私を心配する人なんていないってことよね。まぁ、当たり前か。



「日が……」



日が沈んできて部屋が一段と暗くなる。
私は正直暗い場所が苦手。昔お父様に怒られて、日の光すら入らない真っ暗な部屋に閉じ込められたのがきっかけなんだけど……。
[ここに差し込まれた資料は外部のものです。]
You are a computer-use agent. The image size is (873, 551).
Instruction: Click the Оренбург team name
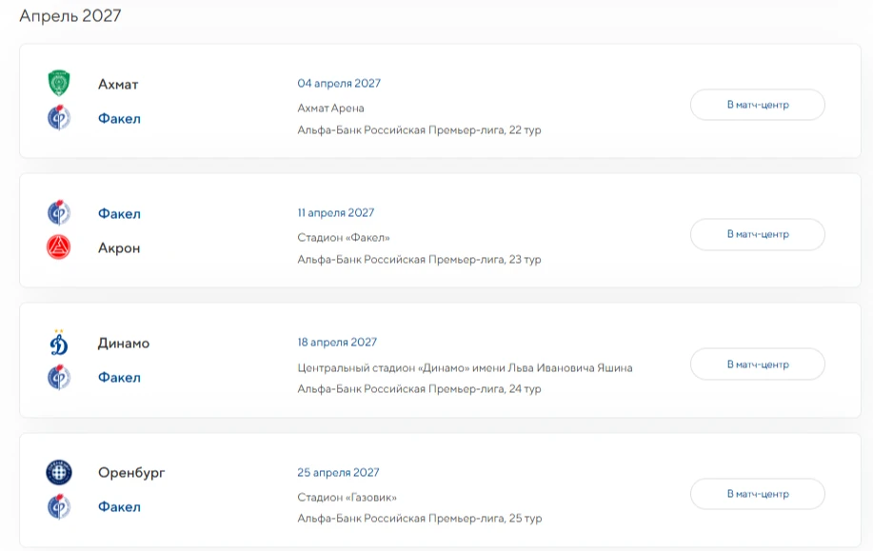(131, 473)
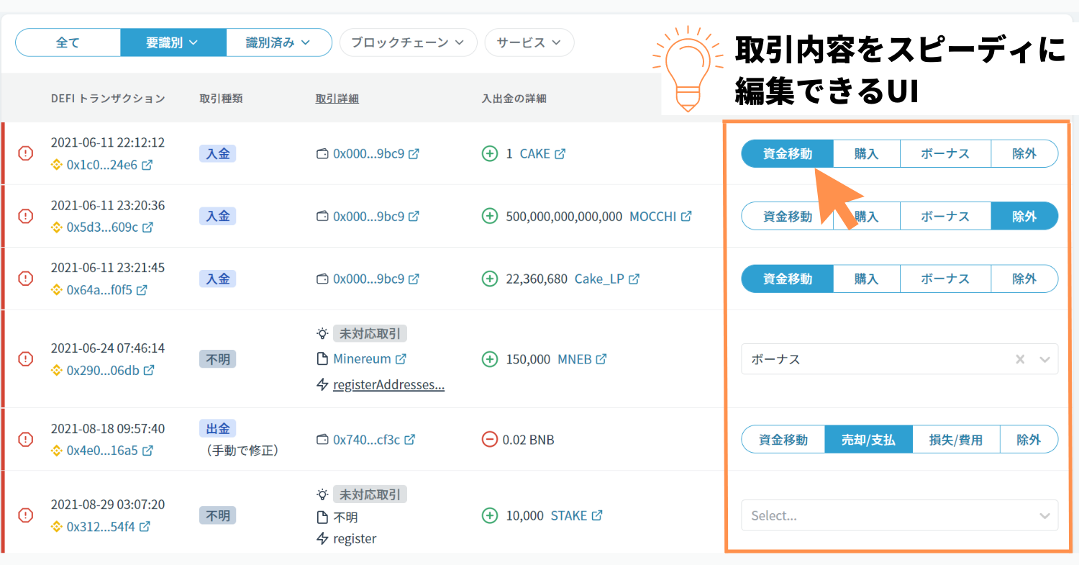Open the サービス filter dropdown

pos(529,42)
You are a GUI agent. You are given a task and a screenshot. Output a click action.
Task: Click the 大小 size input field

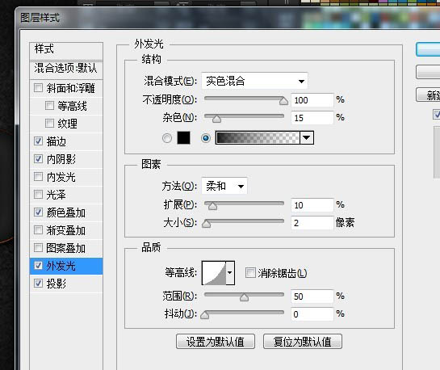coord(312,223)
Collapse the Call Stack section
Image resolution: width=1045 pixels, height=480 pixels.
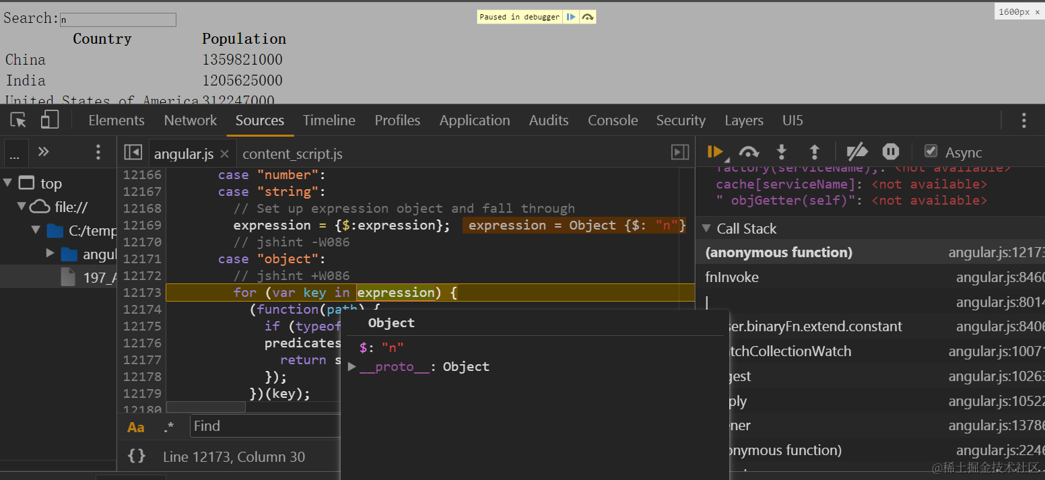point(706,228)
そんなことを考えているうちに日が完全に沈んでしまい、視界が暗闇に包まれる。
恐怖感から、痛めた足を引きずって思わず扉を叩く。



「誰か……誰かいませんか」



誰も気づくわけがない。そんな思いから思ったように声が出ない。
あぁ……本当についてない。


諦めて座り込んだとき足音が聞こえた。
誰か……来た?



「花宮……!いるか!?いたら返事してくれ!」


「なんで先輩が……」


「そこにいるんだな!?今開けるからちょっと待ってろ!」



先輩に扉から離れろと言われ、少し離れたところに座ると扉を蹴り飛ばして先輩が入ってきた。
そんな開け方しなくても待つのに脳筋にでもなったんですか!?



「大丈夫か?怪我は?誰がこんなことしたんだ?」


「あ、あの……先輩ちょっと質問が多いです……」


「あ……ごめんな。ちょっと焦りすぎた」



私の頭を撫でながらゆっくりと息をつく。